____ Available records

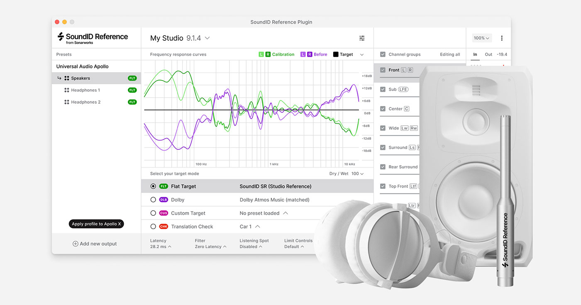Click the black Target color swatch
The width and height of the screenshot is (581, 305).
(x=336, y=54)
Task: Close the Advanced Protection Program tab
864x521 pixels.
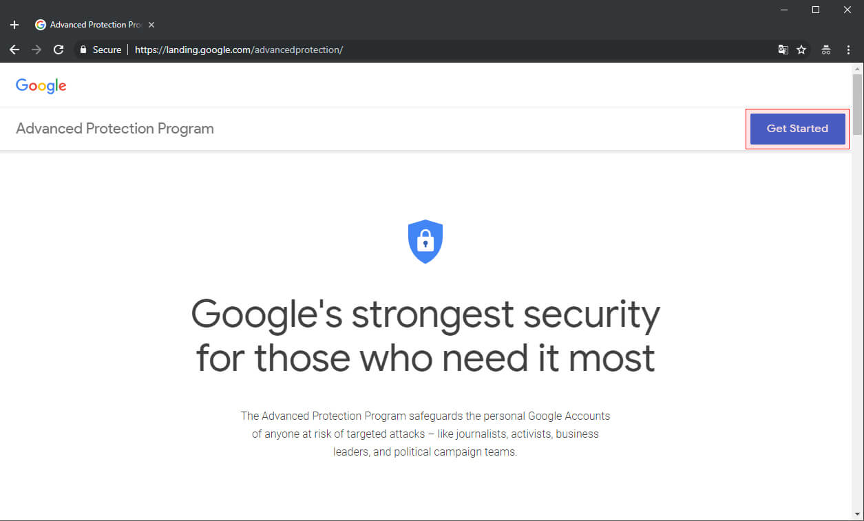Action: click(151, 23)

________

> **Description of the task**
Pictures don't belong in the copy. Retype exactly the lines from the one with "Task: Close the" through the last line of the records.

> **Worked solution**
Task: Close the Advanced Protection Program tab
864x521 pixels.
Action: click(151, 23)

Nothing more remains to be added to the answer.